The FT-817 was the first affordable QRP general coverage transceiver from one of the “big three” manufacturers (approx. $670 US from the very beginning) that not only covered all of the HF bands, but even VHF and UHF. It also had a rechargeable battery pack and two separate and selectable antenna inputs (SO-239 and BNC); a unique feature set to this very day!
Yeasu knocked it out of the ballpark so hard that over two decades later, this same radio (slightly upgraded as the FT-818ND) was still being manufactured. It was a QRP-sized cash cow for Yaesu.
As a ham radio operator that primarily plays radio in the field (click here to read some of my field reports), I love the FT-817/818’s audio, receiver, durability, and excellent full break-in CW operation. One negative is that it had become difficult to find Collins narrow mechanical filters for CW operation, but in this tutorial on QRPer.com, you can learn how to easily assemble on on your own.
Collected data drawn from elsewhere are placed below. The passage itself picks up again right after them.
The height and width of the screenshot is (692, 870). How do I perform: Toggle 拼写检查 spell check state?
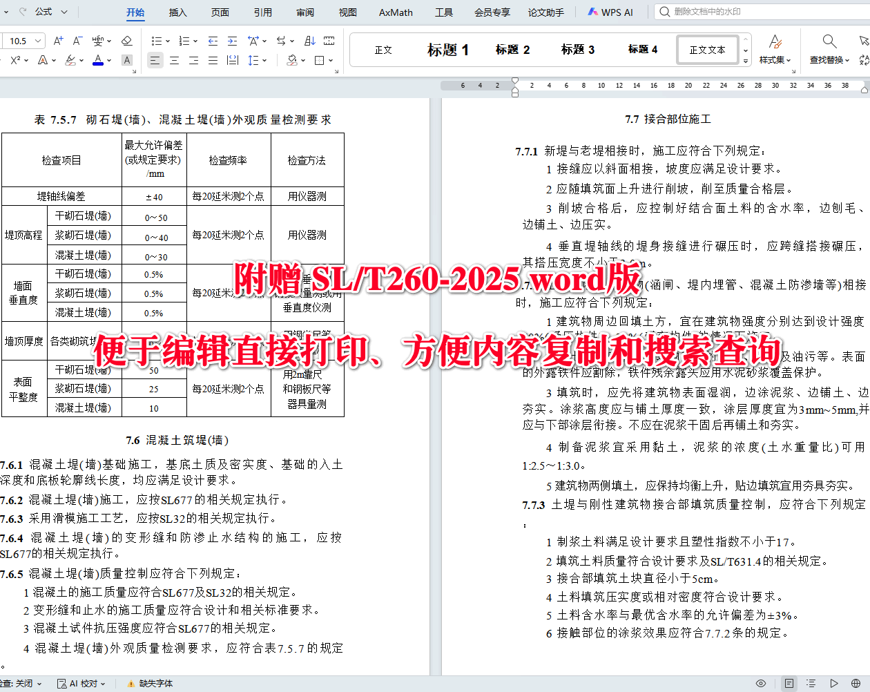pos(19,682)
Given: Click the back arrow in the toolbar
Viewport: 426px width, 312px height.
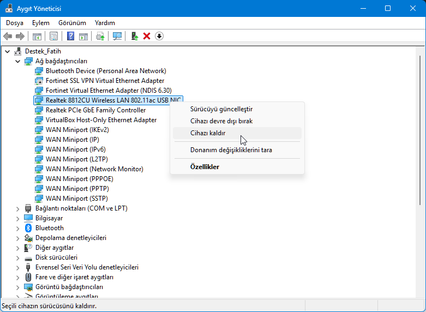Looking at the screenshot, I should 8,36.
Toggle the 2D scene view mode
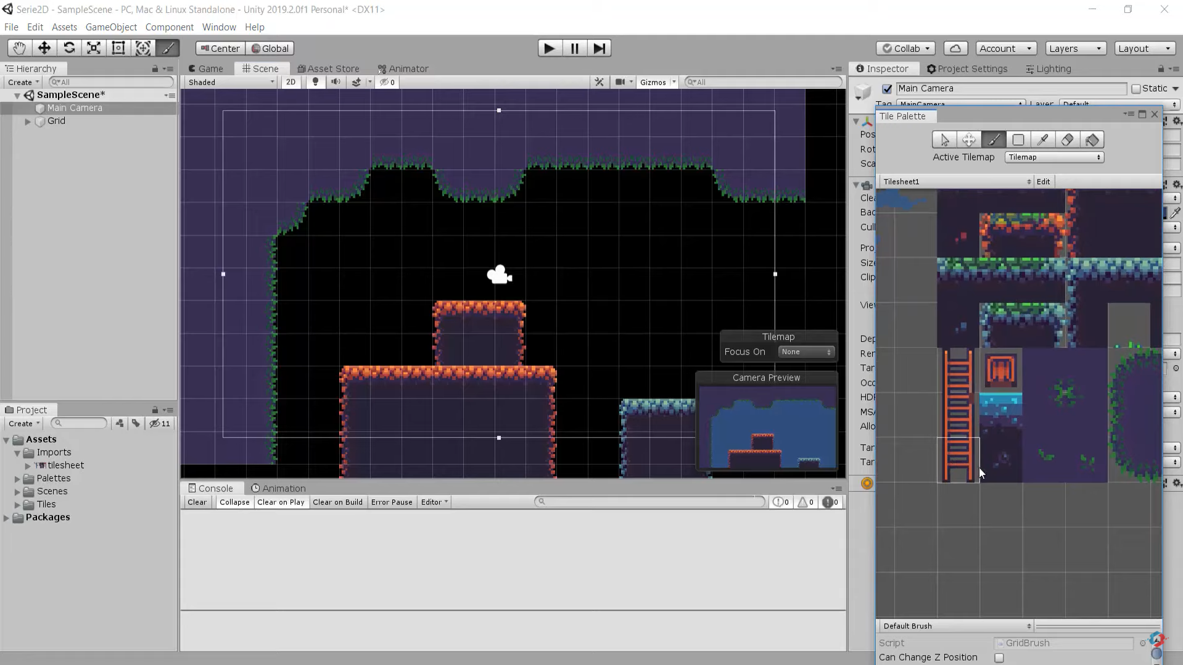1183x665 pixels. click(291, 82)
As a shortwave radio listener, I’m incredibly pleased with the 817/818’s performance as a broadcast band receiver. When I lived in the UK, especially, it was my only shortwave radio connected to a proper longwire antenna and it served me incredibly well. Its main drawback was the tiny front faceplate and mini encoder, but its other features compensated for its ergonomics.
The Enduring 817/818
I wrote a long article that was originally published in the October 2022 issue of The Spectrum Monitor magazine entitled, “The enduring Yaesu FT-817 and FT-818 series transceivers.” This full article has now been posted on QRPer.com–click here if you’d like to read it.
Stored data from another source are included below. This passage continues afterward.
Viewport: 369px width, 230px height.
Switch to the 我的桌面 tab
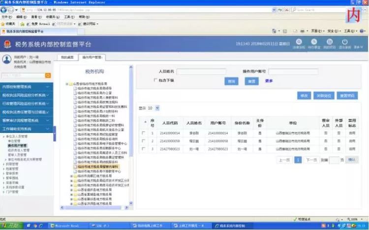click(66, 57)
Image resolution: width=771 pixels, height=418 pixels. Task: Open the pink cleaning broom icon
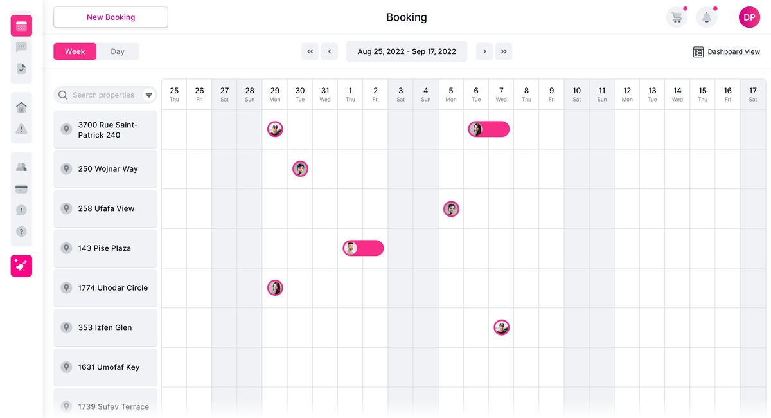[21, 266]
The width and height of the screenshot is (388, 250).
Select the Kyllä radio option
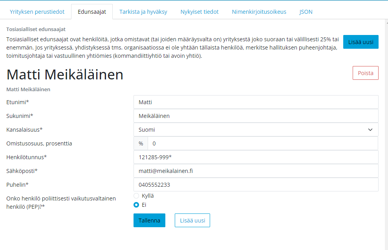click(x=136, y=196)
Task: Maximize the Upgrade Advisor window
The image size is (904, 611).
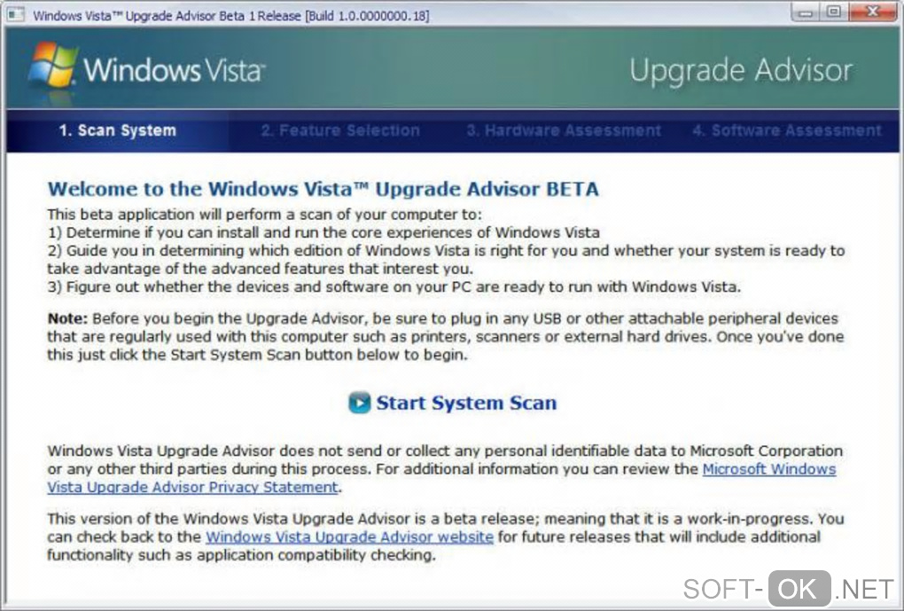Action: tap(834, 12)
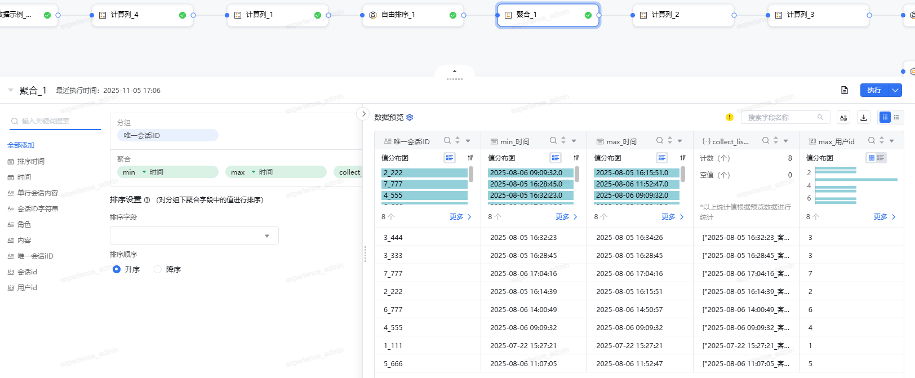The width and height of the screenshot is (915, 378).
Task: Click the 执行 button
Action: point(874,90)
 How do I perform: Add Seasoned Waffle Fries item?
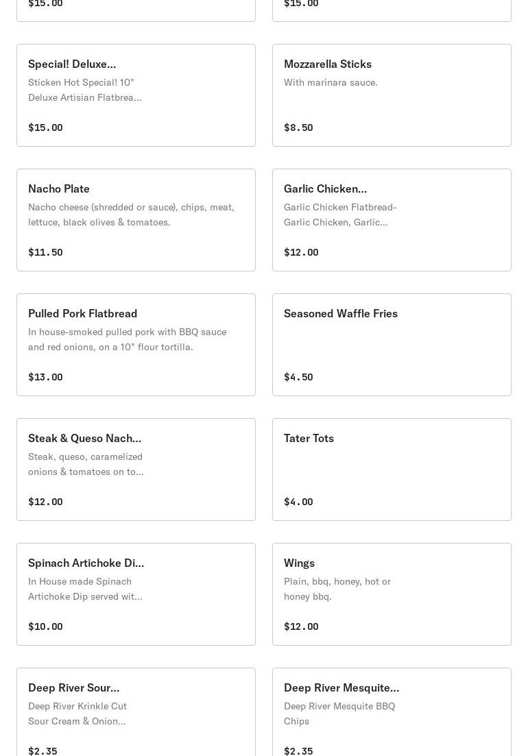(392, 345)
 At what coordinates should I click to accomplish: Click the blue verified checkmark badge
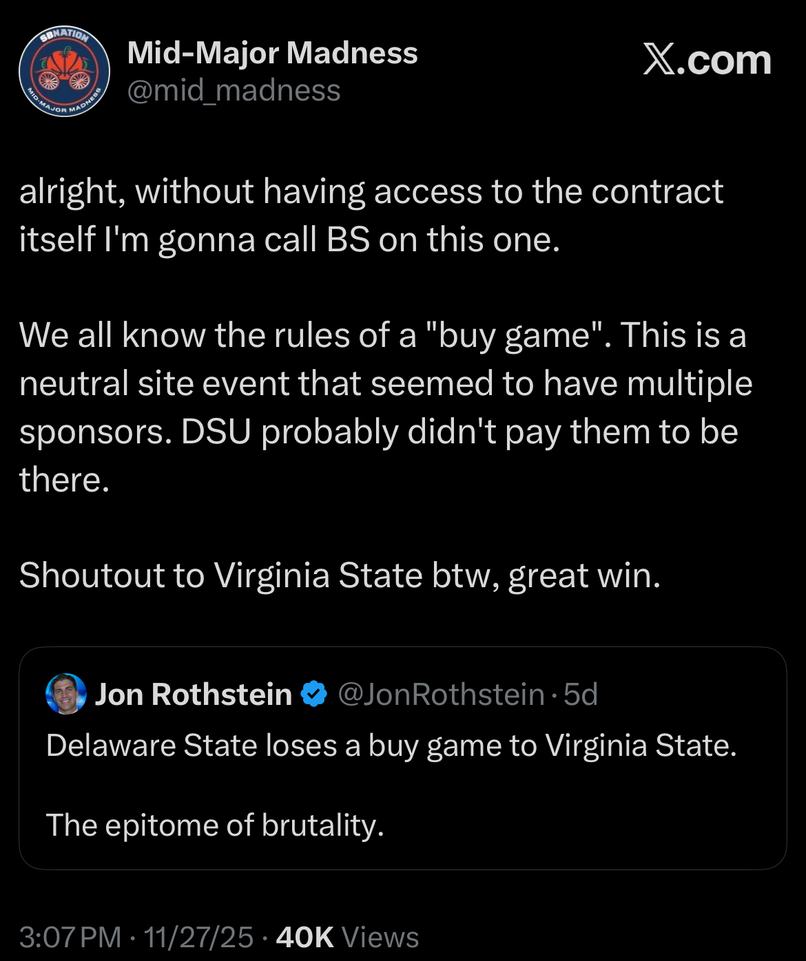(x=314, y=694)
While the FT-818ND is very much a legacy design and outdated when compared to modern SDR transceivers with built-in sound cards, spectrum displays, SWR analyzers, variable filters, etc. it still very much holds its own.
If you’ve been thinking about purchasing a new FT-818ND, now would be the time to bite the bullet. It’s your last chance to purchase one new from an authorized distributor, carrying a full factory warranty. Most Yaesu distributors still have inventory, but they are being depleted fairly quickly.
Click here to check inventory at the following retailers:
- DX Engineering
- Ham Radio Outlet
- Nevada Radio
- Amazon.com (affiliate link)
For over a decade I’ve seen rumors floating around about a replacement for the FT-817/818. While I should hope that Yaesu is in the process of designing another QRP radio (especially since QRP and field radios are such a hot segment of the ham radio market at present), they’ve been clear that they’ve no plans to announce a replacement anytime soon.
Too many qrp rigs in the game now, Yeasu probably won’t spend the R&D to take on the 705.
But if they do take on icom just beat them on battery and rugged case that is what’s most important in the field and the 705 lacks those features
Just an update re the FT-818ND.
Apparently they’re disappearing fast or already gone, DXEngineering lists it as no longer available.
HRO are completely out of stock but have some units on order.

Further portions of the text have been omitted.